Despite an investigation spanning nine years, German authorities have failed to indict Naamen Meziche, a radical Islamist and a European citizen believed to be linked to major terror plots.
A US drone missile killed Meziche last week near a terror training camp in Pakistan. He was suspcted in being involved in the latest terror plot in Europe as well as the September 11 attacks.
The Wall Street Journal reported Saturday that al-Qaeda operative Ramzi Binalshibh, who is suspected of coordinating and funding the 9/11 attacks, phoned Meziche on September 5, 2001 in what was his last phone call before fleeing Germany.
Binalshibh was meant to be among the 9/11 plane hijackers but failed to obtain a visa to the US. He was arrested in 2002 and detained at the Guantanamo prison.
Meziche denied having received a phone call from the al-Qaeda operative or maintaining any contact with another 9/11 suspect despite evidence linking the two.
The phone call suggests a possible link between the 2001 attacks on the World Trade Center and the travel advisory to Europe recently issued by Washington.
A senior official with the German intelligence agency said that three of the eight victims of the US drone attack were members of a radical group that left Hamburg for Pakistan in early 2009. The eight underwent military training at a camp belonging to Islamic Movement of Uzbekistan, a terrorist organization with ties to al-Qaeda.
Apprehended and released
Meziche, 40, is the oldest member of the German group. He resided in Germany for many years but was also a citizen of France, being of Algerian descent.
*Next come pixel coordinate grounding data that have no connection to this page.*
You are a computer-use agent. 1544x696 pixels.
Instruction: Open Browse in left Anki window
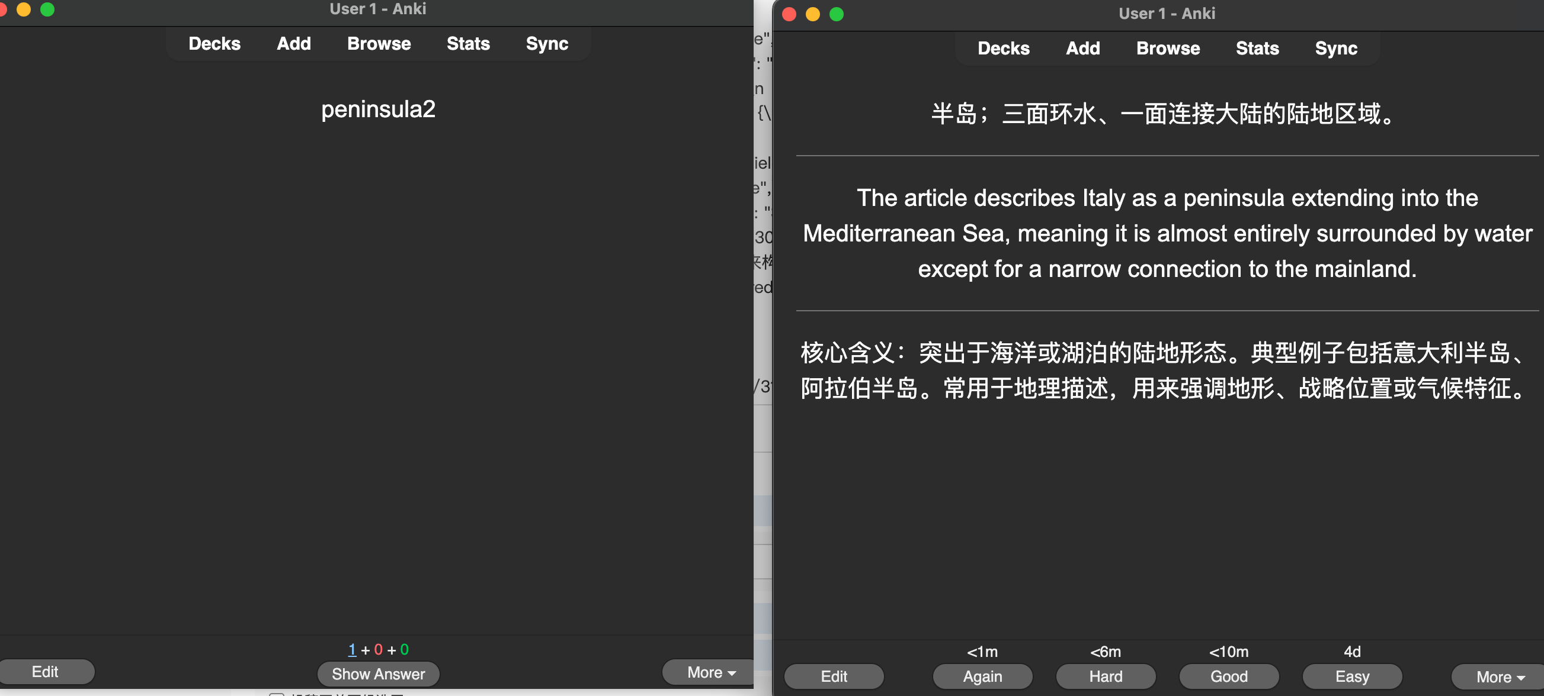pyautogui.click(x=379, y=44)
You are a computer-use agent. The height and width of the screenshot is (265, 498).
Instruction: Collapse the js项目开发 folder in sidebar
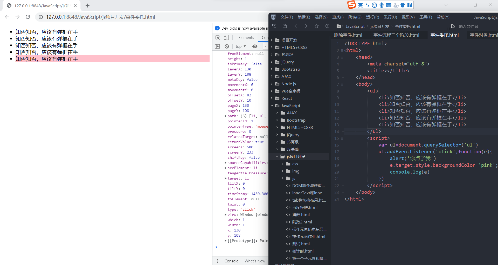tap(278, 156)
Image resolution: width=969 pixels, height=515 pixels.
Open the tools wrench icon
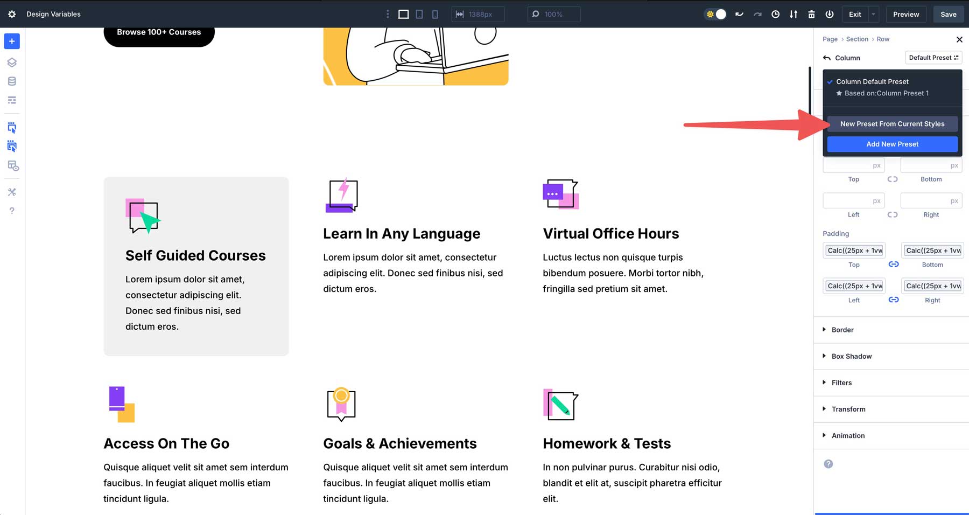(x=12, y=191)
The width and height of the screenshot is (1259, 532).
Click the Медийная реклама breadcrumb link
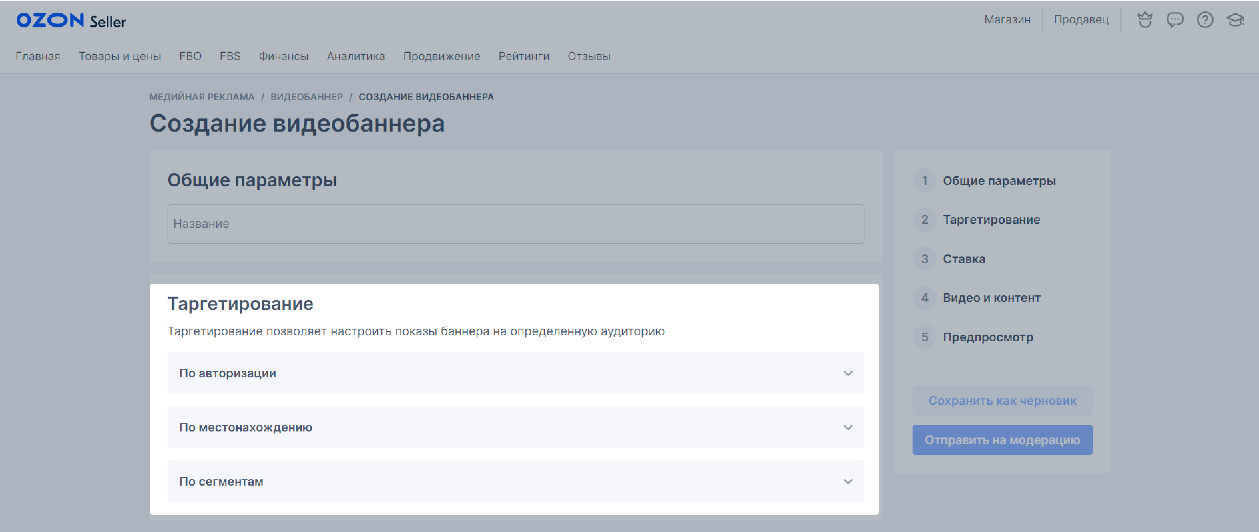[201, 97]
A spokesman on behalf of Germany's Federal Prosecutor General office said that Meziche had been interrogated numerous times throughout the past nine years in respect to the 9/11 attacks but was never indicted.
He was first questioned in 2001 for a phone call and e-mail correspondence linking him to al-Qaeda. However, the investigation reached a dead-end. In many cases, German intelligence and security officials were forced to release terror suspects apprehended minutes before they fled the country.
"You can't charge them with a crime until they show up in a terrorist camp," one intelligence official said. "And then we can only hope they don't return," he added.
German security officials said that Meziche was a friend of Mohammed Atta, one of the September 11 hijackers.
According to police reports, Meziche's father-in-law, Mohamed al Fazazi, was a religious leader who served as "the spiritual father of the Hamburg cell" that led the 9/11 attacks.
To better handle the phenomenon, German authorities launched "Operation Pandora," an effort to deepen cooperation with the US on terrorist investigations. The recent travel advisory to Europe appears to be a result of this cooperation.